Jussie Smollett and the Erasure of Compounded Oppression | Sojourners

Jussie Smollett and the Erasure of Compounded Oppression

Editor's Note: After the publication of this piece, Jussie Smollett was charged with disorderly conduct for allegedly filing a false report that claimed two men attacked him in an apparent hate crime in January.

I spent much of this past Tuesday in tears. Reports circulated from Chicago that Empire star Jussie Smollett had been hospitalized after being attacked in a vicious hate crime. While headlines vacillated between naming this incident as being homophobic or racist in nature, I found myself screaming into online spaces that this attack was not a case of either/or but both/and.

To claim that this attack was motivated by a singular form of bigotry is false. Such a claim is also violent and contributes to the culture that silences and erases the complicated reality of compounded oppression experienced by black LGBTQ persons every day. Hate is rarely simple and the intersectionality — or dynamic forms of subjugation individuals face because of their marginalized identities — black same-gender loving people face is at work here.

As someone who identifies as black and queer, my pain and my rage in this moment are as complex and intertwined as the forces that prompted Smollett’s attack. I’m pained because this attack took place in the United States’ third largest city and in the place I call home. I’m pained because the toxic mire of hatred so permeated the attackers that they sought to bring about terror through the use of slurs and a noose, which historically has been used as tool of execution and intimidation for those in black communities. I’m pained because what happened to Jussie is an actualization of a fear I hold as a black queer woman and I wonder how many people sharing his story are aware of or are invested in addressing the violence experienced by black LGBTQ folks who are outside of the spotlight of fame.

How many people are demanding justice for what happened to Pinky, the black transgender woman who was shot five times in broad daylight in Houston?

How many people are aware that Pinky’s shooting isn’t an anomaly but a case that heartbreakingly follows the trend of transgender women of color — and more specifically black trans women — being the targets of violence and discrimination? A trend that cost Dana Martin of Alabama her life, making her the first known trans person killed in the United States in 2019.

How many people have lamented the death of Timothy Dean, one of two black gay men who have been found dead in the home of a notable progressive philanthropist since 2017?
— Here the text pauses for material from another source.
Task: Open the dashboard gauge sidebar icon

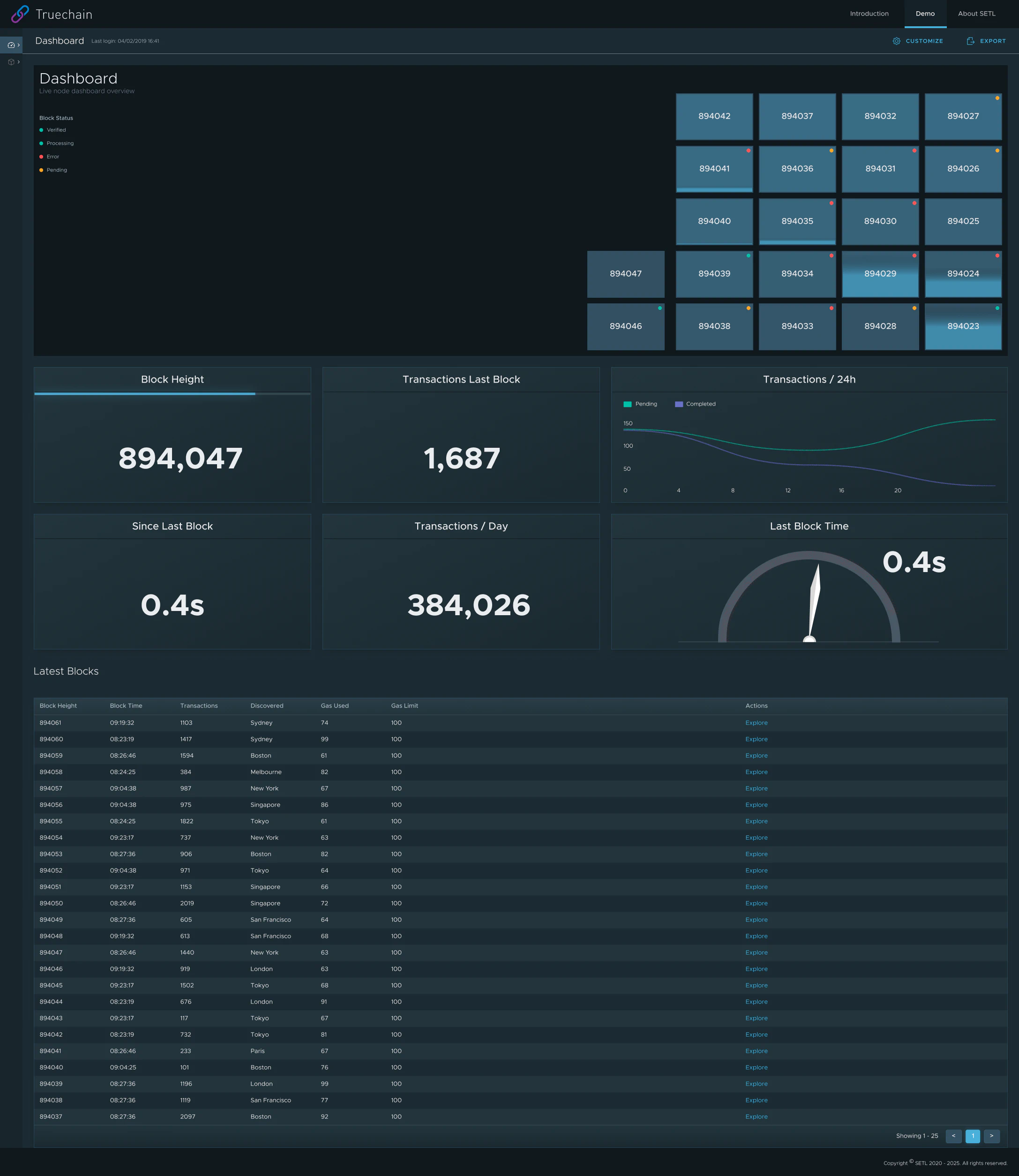Action: click(x=11, y=45)
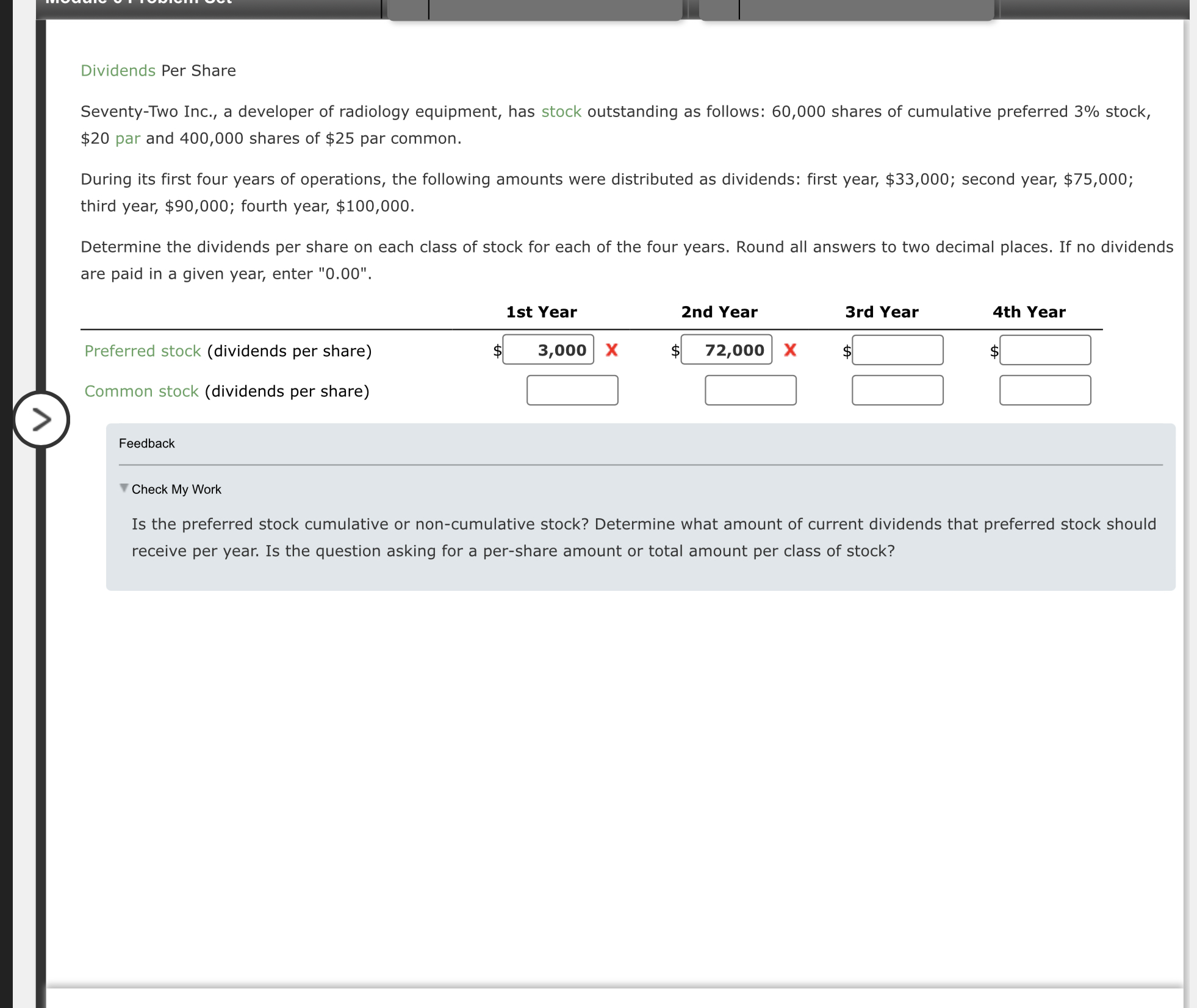The width and height of the screenshot is (1197, 1008).
Task: Click the preferred stock 3rd Year input field
Action: pos(897,350)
How many people have spoken up and out on behalf of black LGBTQ youth and young adults experiencing homelessness? Research from the University of Chicago states that LGBTQ young people make up between 20 and 40% of the youth population experiencing homelessness. black youth — particularly young men — are the most vulnerable group experiencing housing instability with nearly 1 in 4 male identified persons sharing in a national survey that they are experiencing “explicit homelessness.”

I feel rage because these examples are but a portion of the hardship that black LGBTQ persons experience and it feels like no one outside of those bearing these identities cares about our plight. The deaths, shootings, homelessness, as well as other acts of violence experienced such as beatings, stabbings, verbal assault, familial and social exclusion, and employment discrimination, are underreported and are largely ignored by mainstream media. This is why seeing shows of online support for Smollett from people who otherwise reduce us to a “lifestyle” feels performative. They often try and separate our blackness and same-gender-lovingness for the convenience of their agendas.

I know I offer these words as someone who doesn’t understand the fullness of the pain felt by my gay, bisexual, and same-gender loving male siblings. I can only imagine what they are holding in this moment.

As I process what has happened, I wonder what those who don’t share in our identities will do aside from retweeting and digitally expressing their outrage. I'm curious to see if they will tangibly support black-LGBTQ-led entities working to be present to Chicagoans after this attack like Affinity Community Services, the Chicago Black Gay Men's Caucus, Brave Space Alliance, or the Lighthouse Church of Chicago. I question if they will reach out to national organizations like the Trans Woman of Color Collective and Many Voices, or those doing the work to support black LGBTQ people in their own locations?

I'm interested if they'll take the advice of minister and writer Candice Benbow and delve into texts like Sexuality and the Black Church: A Womanist Perspective by Kelly Brown Douglas, Our Lives Matter: A Queer Womanist Theology by Pamela Lightsey, Their Own Receive Them Not: African American Lesbians and Gays in Black Churches by Horace Griffin, No Ashes in the Fire: Coming of Age Black and Free in America by Darnell Moore, and Where the Edge Gathers: Building a Community of Radical Inclusion by Yvette Flunder, to better understand the spiritual violence experienced by black LGBTQ people at the hands of the church.

When the news cycle shifts and attention on this high-profile incident wanes, I question who will actually stand with us in actuality, not just performatively in self-aggrandizing postures that signal wokeness to others. Your outrage isn't enough. From here on out, we need your solidarity.